• [Enunciado 1]
Imprima, no texto sobre Eneida Maria de Souza, tudo desde "Colegas de Eneida" até "de cinco décadas.", sem nenhuma alteração.
• [Enunciado 2]
Segundo o texto sobre Eneida Maria de Souza, por quanto tempo o professor Wander Melo Miranda conviveu com ela?

• [Texto extraído]
■ ■ ■ ■ ■

Colegas de Eneida Maria de Souza lamentam a morte da intelectual brilhante

Professora emérita da UFMG, especialista em modernismo, ela formou e influenciou gerações de alunos e era uma referência em literatura comparada no Brasil


03/03/2022 04:00 - atualizado 03/03/2022 07:53

Sentada numa cadeira, de perfil, com as mãos apoiadas no espaldar, Eneida Maria de Souza olha para a câmera
A professora Eneida Maria de Souza, que morreu na última terça-feira, de câncer, aos 78 anos (foto: Maria Tereza Correia/EM/D.A Press)

"Uma pesquisadora de trajetória brilhante, impecável e muito ética, com dedicação incomum ao ensino na universidade pública." É assim que o professor Wander Melo Miranda, da Faculdade de Letras (Fale) da UFMG, define a professora Eneida Maria de Souza, com quem conviveu por mais de cinco décadas.

■ ■ ■ ■ ■

• [Dados de origem]

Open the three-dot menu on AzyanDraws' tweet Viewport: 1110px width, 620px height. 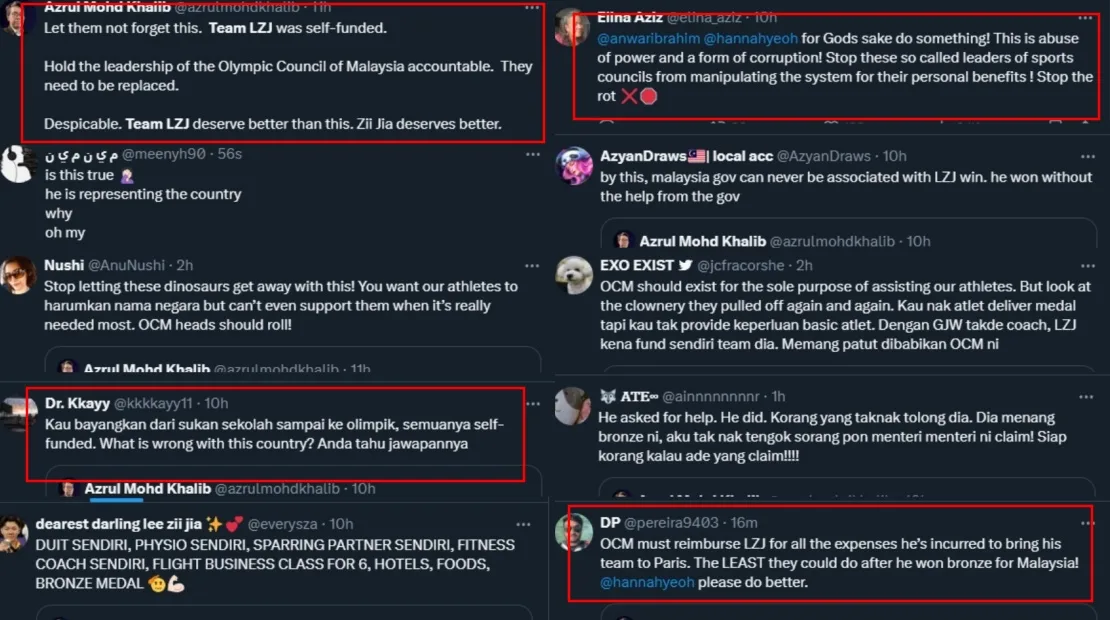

■ ■ ■ ■ ■

• [Resposta correta 1]
Colegas de Eneida Maria de Souza lamentam a morte da intelectual brilhante

Professora emérita da UFMG, especialista em modernismo, ela formou e influenciou gerações de alunos e era uma referência em literatura comparada no Brasil


03/03/2022 04:00 - atualizado 03/03/2022 07:53

Sentada numa cadeira, de perfil, com as mãos apoiadas no espaldar, Eneida Maria de Souza olha para a câmera
A professora Eneida Maria de Souza, que morreu na última terça-feira, de câncer, aos 78 anos (foto: Maria Tereza Correia/EM/D.A Press)

"Uma pesquisadora de trajetória brilhante, impecável e muito ética, com dedicação incomum ao ensino na universidade pública." É assim que o professor Wander Melo Miranda, da Faculdade de Letras (Fale) da UFMG, define a professora Eneida Maria de Souza, com quem conviveu por mais de cinco décadas.

• [Resposta correta 2]
Por mais de cinco décadas.